As stated upfront, my goal was not to create a high-performance distributed/parallel processing system. This is simple MapReduce. See the Google paper for fast MapReduce. I believe, however, that one could use my simple framework with some tricks to make things somewhat fast.
First, the map and reduce code doesn't need to be the real code. It could just spawn a process using IO::popen() and run a task written in a fast language like C or OCaml.
Second, the data sent to the map and reduce tasks doesn't need to be the real data. It could just be a locator (e.g. file name, URL) that the task uses to load the data. A simple solution could use files located on a network share or SAN. A faster solution would have data on the worker machines already.
Some of the simple examples presented in the Google paper will actually run slower on multiple machines unless the data starts on the workers. The problems are I/O-bound already, so adding network overhead to shuffle the data around just makes it worse.
One could improve MapReduceJob to maximize locality of data for the tasks. Right now any random worker will grab tasks from the tuplespace. If you arranged for slices of data to reside on workers ahead of time, the master job could tell workers to only take tasks dealing with that data. For example, run_tasks() might include a worker ID when it writes tasks:
# master @tuplespace.write(['task', worker_id, DRb.uri, task])
And the worker would take tasks meant for it:
# worker tuple = @tuplespace.take(['task', my_worker_id, nil, nil]) task = tuple
Of course, if the workers are going to have slices of data spread among them, they should collect that data in a distributed fashion, too. Sounds like a good MapReduce job, doesn't it?
Another key component of Google's MapReduce is handling failure of workers, a likely occurrence when you have thousands of machines clustered together. My simple MapReduce currently does not handle workers going away mid-job. Nor does it handle the "bad record" case where workers repeatedly crash on a slice of input data.

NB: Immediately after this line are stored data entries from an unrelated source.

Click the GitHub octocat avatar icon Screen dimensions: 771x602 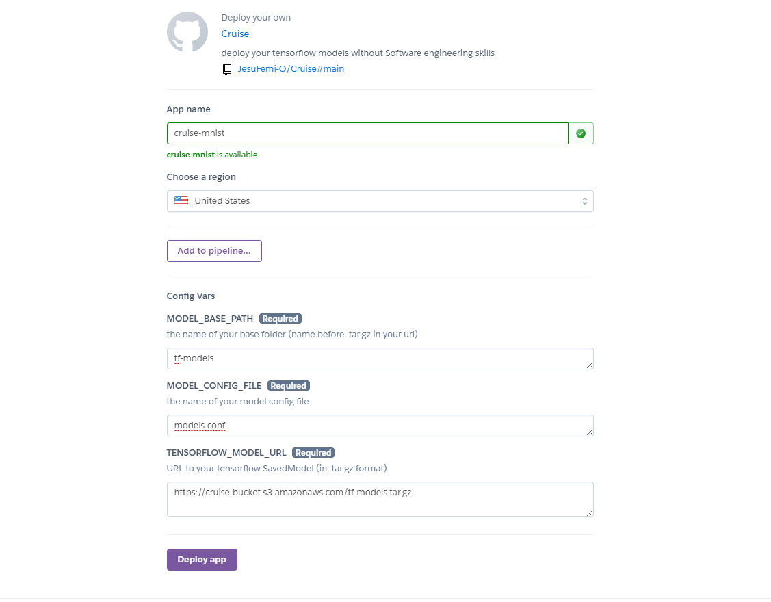coord(187,32)
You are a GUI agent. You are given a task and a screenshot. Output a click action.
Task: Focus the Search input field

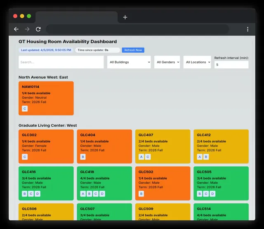(x=61, y=62)
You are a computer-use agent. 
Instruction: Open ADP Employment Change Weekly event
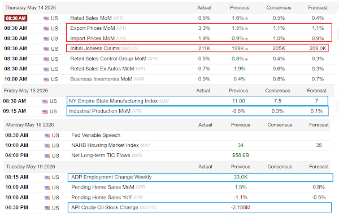111,177
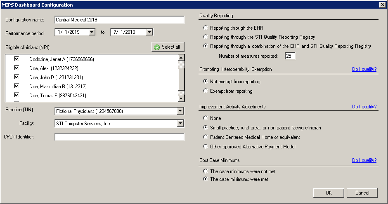Click the clinician list scroll up arrow

[x=181, y=58]
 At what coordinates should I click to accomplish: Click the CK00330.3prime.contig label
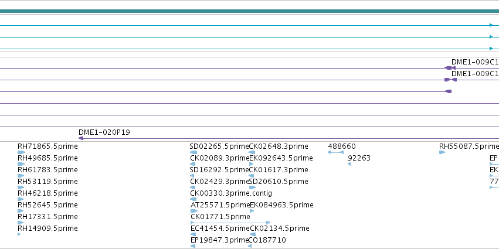pos(231,193)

Rinda supports expiration of tuples, so it would not be difficult to augment this MapReduce to support worker failure, and I may do so in the future.
My initial reaction to reading Dean and Ghemawat's excellent paper was, "I bet I could create a simple version of this in Ruby pretty easy." And, in fact, I could. My simple Ruby version covers the high points with surprisingly little code.
I've implemented several of the examples from the paper, one presented here and two more in the unit tests. Performance stinks and that's partly for reasons already discussed. The other reason is that the examples are overly simple: e.g. with URL counting you expend almost as much effort reading the lines into an array as you'd expend by counting the URLs right there.
Most importantly, I wanted to build a framework where I could experiment with writing MapReduce jobs, and I think I succeeded well. The code to create jobs is about as simple as it could be. As my spare time permits, I hope to write additional articles covering jobs written in MapReduce style.
Finally, I hope this framework is a valuable learning tool for others to experiment with, and I welcome comments and suggestions from readers who try it out.